# Aim of the task
Your answer must be an exact copy of the data below.

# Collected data
________

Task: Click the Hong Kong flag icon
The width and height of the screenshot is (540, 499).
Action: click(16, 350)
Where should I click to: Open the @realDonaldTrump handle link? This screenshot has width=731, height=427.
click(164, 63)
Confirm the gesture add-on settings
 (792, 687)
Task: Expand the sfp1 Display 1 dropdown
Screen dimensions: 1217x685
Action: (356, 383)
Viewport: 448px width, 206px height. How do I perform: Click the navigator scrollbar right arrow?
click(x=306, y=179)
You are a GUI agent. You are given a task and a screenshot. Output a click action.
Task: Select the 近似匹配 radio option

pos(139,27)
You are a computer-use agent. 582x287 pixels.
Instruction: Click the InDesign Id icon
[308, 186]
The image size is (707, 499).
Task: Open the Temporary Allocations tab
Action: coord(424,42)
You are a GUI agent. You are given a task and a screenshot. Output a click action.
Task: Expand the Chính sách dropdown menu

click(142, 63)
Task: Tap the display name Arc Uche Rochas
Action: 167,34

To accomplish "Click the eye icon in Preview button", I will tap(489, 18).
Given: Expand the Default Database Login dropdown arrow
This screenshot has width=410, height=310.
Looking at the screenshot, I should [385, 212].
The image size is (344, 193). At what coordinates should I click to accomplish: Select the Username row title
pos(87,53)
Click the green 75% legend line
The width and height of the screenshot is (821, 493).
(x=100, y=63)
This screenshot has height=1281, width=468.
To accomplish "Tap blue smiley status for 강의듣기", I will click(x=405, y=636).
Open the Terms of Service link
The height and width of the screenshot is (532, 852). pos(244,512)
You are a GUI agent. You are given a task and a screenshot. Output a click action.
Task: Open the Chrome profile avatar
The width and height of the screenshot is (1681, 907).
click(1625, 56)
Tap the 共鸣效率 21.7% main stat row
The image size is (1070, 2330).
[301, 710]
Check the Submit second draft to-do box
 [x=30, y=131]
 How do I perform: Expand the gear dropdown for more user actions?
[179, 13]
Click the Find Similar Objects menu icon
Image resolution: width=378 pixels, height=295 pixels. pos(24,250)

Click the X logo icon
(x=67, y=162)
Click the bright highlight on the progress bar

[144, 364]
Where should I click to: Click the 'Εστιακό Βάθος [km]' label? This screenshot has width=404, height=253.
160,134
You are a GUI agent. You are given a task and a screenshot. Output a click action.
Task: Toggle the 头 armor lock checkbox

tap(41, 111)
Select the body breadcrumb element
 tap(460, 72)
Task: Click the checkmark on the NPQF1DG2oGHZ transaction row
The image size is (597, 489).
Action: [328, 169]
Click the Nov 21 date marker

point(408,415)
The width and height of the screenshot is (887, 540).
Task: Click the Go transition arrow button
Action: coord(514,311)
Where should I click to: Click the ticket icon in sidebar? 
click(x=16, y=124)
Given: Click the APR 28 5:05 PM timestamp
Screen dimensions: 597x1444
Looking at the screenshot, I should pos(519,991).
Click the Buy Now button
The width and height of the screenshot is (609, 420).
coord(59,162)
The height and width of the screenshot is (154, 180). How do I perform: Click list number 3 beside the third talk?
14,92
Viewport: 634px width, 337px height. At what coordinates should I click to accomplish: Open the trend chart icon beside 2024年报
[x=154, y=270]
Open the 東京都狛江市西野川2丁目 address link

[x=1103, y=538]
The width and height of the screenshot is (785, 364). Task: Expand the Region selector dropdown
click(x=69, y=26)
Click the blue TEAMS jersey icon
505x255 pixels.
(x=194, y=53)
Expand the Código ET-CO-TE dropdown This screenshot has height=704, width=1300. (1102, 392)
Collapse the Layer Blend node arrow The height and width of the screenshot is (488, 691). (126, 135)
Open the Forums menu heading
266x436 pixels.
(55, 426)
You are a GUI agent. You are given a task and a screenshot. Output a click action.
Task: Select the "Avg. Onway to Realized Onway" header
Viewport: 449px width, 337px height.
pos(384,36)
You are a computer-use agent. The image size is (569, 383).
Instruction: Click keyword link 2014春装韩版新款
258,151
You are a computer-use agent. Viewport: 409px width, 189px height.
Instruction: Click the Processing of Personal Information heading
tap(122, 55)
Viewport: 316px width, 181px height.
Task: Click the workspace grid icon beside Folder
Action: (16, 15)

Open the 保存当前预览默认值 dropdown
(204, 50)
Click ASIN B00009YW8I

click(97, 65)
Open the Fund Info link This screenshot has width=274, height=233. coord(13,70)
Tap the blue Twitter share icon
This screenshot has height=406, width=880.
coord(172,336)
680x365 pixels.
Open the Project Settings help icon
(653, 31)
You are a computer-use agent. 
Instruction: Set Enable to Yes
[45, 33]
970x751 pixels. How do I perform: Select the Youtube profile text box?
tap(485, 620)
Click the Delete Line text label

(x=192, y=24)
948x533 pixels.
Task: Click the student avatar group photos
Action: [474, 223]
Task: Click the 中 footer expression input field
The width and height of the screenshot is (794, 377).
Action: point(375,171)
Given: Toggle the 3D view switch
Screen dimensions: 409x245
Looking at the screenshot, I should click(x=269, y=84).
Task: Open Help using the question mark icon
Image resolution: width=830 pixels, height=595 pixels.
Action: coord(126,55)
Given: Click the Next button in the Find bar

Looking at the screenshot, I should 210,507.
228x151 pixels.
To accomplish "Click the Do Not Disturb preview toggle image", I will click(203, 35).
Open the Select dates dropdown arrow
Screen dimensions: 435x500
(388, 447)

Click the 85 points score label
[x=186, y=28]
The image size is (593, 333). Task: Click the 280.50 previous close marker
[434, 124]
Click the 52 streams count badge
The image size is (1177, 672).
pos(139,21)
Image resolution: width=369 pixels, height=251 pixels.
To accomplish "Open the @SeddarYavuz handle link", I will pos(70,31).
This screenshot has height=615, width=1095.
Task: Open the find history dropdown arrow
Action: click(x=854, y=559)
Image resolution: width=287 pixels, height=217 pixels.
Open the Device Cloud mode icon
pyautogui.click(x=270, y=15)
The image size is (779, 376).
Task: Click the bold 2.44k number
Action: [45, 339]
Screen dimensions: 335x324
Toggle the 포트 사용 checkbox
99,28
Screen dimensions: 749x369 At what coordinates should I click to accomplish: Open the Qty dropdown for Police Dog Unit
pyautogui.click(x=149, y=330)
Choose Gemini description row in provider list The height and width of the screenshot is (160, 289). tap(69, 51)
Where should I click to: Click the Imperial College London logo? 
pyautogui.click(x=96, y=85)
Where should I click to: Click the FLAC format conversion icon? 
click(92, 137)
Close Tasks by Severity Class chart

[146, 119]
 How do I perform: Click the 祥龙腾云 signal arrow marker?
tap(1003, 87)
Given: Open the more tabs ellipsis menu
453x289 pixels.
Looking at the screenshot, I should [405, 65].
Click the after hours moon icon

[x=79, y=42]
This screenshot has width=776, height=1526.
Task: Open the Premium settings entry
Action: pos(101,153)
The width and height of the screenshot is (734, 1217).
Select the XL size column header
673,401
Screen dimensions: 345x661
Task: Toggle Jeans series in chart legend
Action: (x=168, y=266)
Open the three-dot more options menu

________

# Solution below
Task: Click the Hong Kong flag icon
The width and height of the screenshot is (540, 499).
Action: click(16, 350)
Where should I click to: Open the @realDonaldTrump handle link? This screenshot has width=731, height=427.
click(164, 63)
Confirm the gesture add-on settings
 (792, 687)
Task: Expand the sfp1 Display 1 dropdown
Screen dimensions: 1217x685
Action: (356, 383)
Viewport: 448px width, 206px height. How do I perform: Click the navigator scrollbar right arrow?
click(x=306, y=179)
You are a GUI agent. You are given a task and a screenshot. Output a click action.
Task: Select the 近似匹配 radio option

pos(139,27)
You are a computer-use agent. 582x287 pixels.
Instruction: Click the InDesign Id icon
[308, 186]
The image size is (707, 499).
Task: Open the Temporary Allocations tab
Action: coord(424,42)
You are a GUI agent. You are given a task and a screenshot. Output a click action.
Task: Expand the Chính sách dropdown menu

click(142, 63)
Task: Tap the display name Arc Uche Rochas
Action: 167,34

To accomplish "Click the eye icon in Preview button", I will tap(489, 18).
Given: Expand the Default Database Login dropdown arrow
This screenshot has width=410, height=310.
Looking at the screenshot, I should [385, 212].
The image size is (344, 193). At what coordinates should I click to accomplish: Select the Username row title
pos(87,53)
Click the green 75% legend line
The width and height of the screenshot is (821, 493).
(x=100, y=63)
This screenshot has height=1281, width=468.
To accomplish "Tap blue smiley status for 강의듣기", I will click(x=405, y=636).
Open the Terms of Service link
The height and width of the screenshot is (532, 852). pos(244,512)
You are a GUI agent. You are given a task and a screenshot. Output a click action.
Task: Open the Chrome profile avatar
The width and height of the screenshot is (1681, 907).
click(1625, 56)
Tap the 共鸣效率 21.7% main stat row
The image size is (1070, 2330).
[301, 710]
Check the Submit second draft to-do box
 [x=30, y=131]
 How do I perform: Expand the gear dropdown for more user actions?
[179, 13]
Click the Find Similar Objects menu icon
Image resolution: width=378 pixels, height=295 pixels. pos(24,250)

Click the X logo icon
(x=67, y=162)
Click the bright highlight on the progress bar

[144, 364]
Where should I click to: Click the 'Εστιακό Βάθος [km]' label? This screenshot has width=404, height=253.
160,134
You are a GUI agent. You are given a task and a screenshot. Output a click action.
Task: Toggle the 头 armor lock checkbox

tap(41, 111)
Select the body breadcrumb element
 tap(460, 72)
Task: Click the checkmark on the NPQF1DG2oGHZ transaction row
The image size is (597, 489).
Action: [328, 169]
Click the Nov 21 date marker

point(408,415)
The width and height of the screenshot is (887, 540).
Task: Click the Go transition arrow button
Action: coord(514,311)
Where should I click to: Click the ticket icon in sidebar? 
click(x=16, y=124)
Given: Click the APR 28 5:05 PM timestamp
Screen dimensions: 597x1444
Looking at the screenshot, I should pos(519,991).
Click the Buy Now button
The width and height of the screenshot is (609, 420).
coord(59,162)
The height and width of the screenshot is (154, 180). How do I perform: Click list number 3 beside the third talk?
14,92
Viewport: 634px width, 337px height. At what coordinates should I click to accomplish: Open the trend chart icon beside 2024年报
[x=154, y=270]
Open the 東京都狛江市西野川2丁目 address link

[x=1103, y=538]
The width and height of the screenshot is (785, 364). Task: Expand the Region selector dropdown
click(x=69, y=26)
Click the blue TEAMS jersey icon
505x255 pixels.
(x=194, y=53)
Expand the Código ET-CO-TE dropdown This screenshot has height=704, width=1300. (1102, 392)
Collapse the Layer Blend node arrow The height and width of the screenshot is (488, 691). (126, 135)
Open the Forums menu heading
266x436 pixels.
(55, 426)
You are a GUI agent. You are given a task and a screenshot. Output a click action.
Task: Select the "Avg. Onway to Realized Onway" header
Viewport: 449px width, 337px height.
pos(384,36)
You are a computer-use agent. The image size is (569, 383).
Instruction: Click keyword link 2014春装韩版新款
258,151
You are a computer-use agent. Viewport: 409px width, 189px height.
Instruction: Click the Processing of Personal Information heading
tap(122, 55)
Viewport: 316px width, 181px height.
Task: Click the workspace grid icon beside Folder
Action: (16, 15)

Open the 保存当前预览默认值 dropdown
(204, 50)
Click ASIN B00009YW8I

click(97, 65)
Open the Fund Info link This screenshot has width=274, height=233. coord(13,70)
Tap the blue Twitter share icon
This screenshot has height=406, width=880.
coord(172,336)
680x365 pixels.
Open the Project Settings help icon
(653, 31)
You are a computer-use agent. 
Instruction: Set Enable to Yes
[45, 33]
970x751 pixels. How do I perform: Select the Youtube profile text box?
tap(485, 620)
Click the Delete Line text label

(x=192, y=24)
948x533 pixels.
Task: Click the student avatar group photos
Action: [474, 223]
Task: Click the 中 footer expression input field
The width and height of the screenshot is (794, 377).
Action: point(375,171)
Given: Toggle the 3D view switch
Screen dimensions: 409x245
Looking at the screenshot, I should click(x=269, y=84).
Task: Open Help using the question mark icon
Image resolution: width=830 pixels, height=595 pixels.
Action: coord(126,55)
Given: Click the Next button in the Find bar

Looking at the screenshot, I should 210,507.
228x151 pixels.
To accomplish "Click the Do Not Disturb preview toggle image", I will click(203, 35).
Open the Select dates dropdown arrow
Screen dimensions: 435x500
(388, 447)

Click the 85 points score label
[x=186, y=28]
The image size is (593, 333). Task: Click the 280.50 previous close marker
[434, 124]
Click the 52 streams count badge
The image size is (1177, 672).
pos(139,21)
Image resolution: width=369 pixels, height=251 pixels.
To accomplish "Open the @SeddarYavuz handle link", I will pos(70,31).
This screenshot has height=615, width=1095.
Task: Open the find history dropdown arrow
Action: click(x=854, y=559)
Image resolution: width=287 pixels, height=217 pixels.
Open the Device Cloud mode icon
pyautogui.click(x=270, y=15)
The image size is (779, 376).
Task: Click the bold 2.44k number
Action: [45, 339]
Screen dimensions: 335x324
Toggle the 포트 사용 checkbox
99,28
Screen dimensions: 749x369 At what coordinates should I click to accomplish: Open the Qty dropdown for Police Dog Unit
pyautogui.click(x=149, y=330)
Choose Gemini description row in provider list The height and width of the screenshot is (160, 289). tap(69, 51)
Where should I click to: Click the Imperial College London logo? 
pyautogui.click(x=96, y=85)
Where should I click to: Click the FLAC format conversion icon? 
click(92, 137)
Close Tasks by Severity Class chart

[146, 119]
 How do I perform: Click the 祥龙腾云 signal arrow marker?
tap(1003, 87)
Given: Open the more tabs ellipsis menu
453x289 pixels.
Looking at the screenshot, I should [405, 65].
Click the after hours moon icon

[x=79, y=42]
This screenshot has width=776, height=1526.
Task: Open the Premium settings entry
Action: pos(101,153)
The width and height of the screenshot is (734, 1217).
Select the XL size column header
673,401
Screen dimensions: 345x661
Task: Toggle Jeans series in chart legend
Action: (x=168, y=266)
Open the three-dot more options menu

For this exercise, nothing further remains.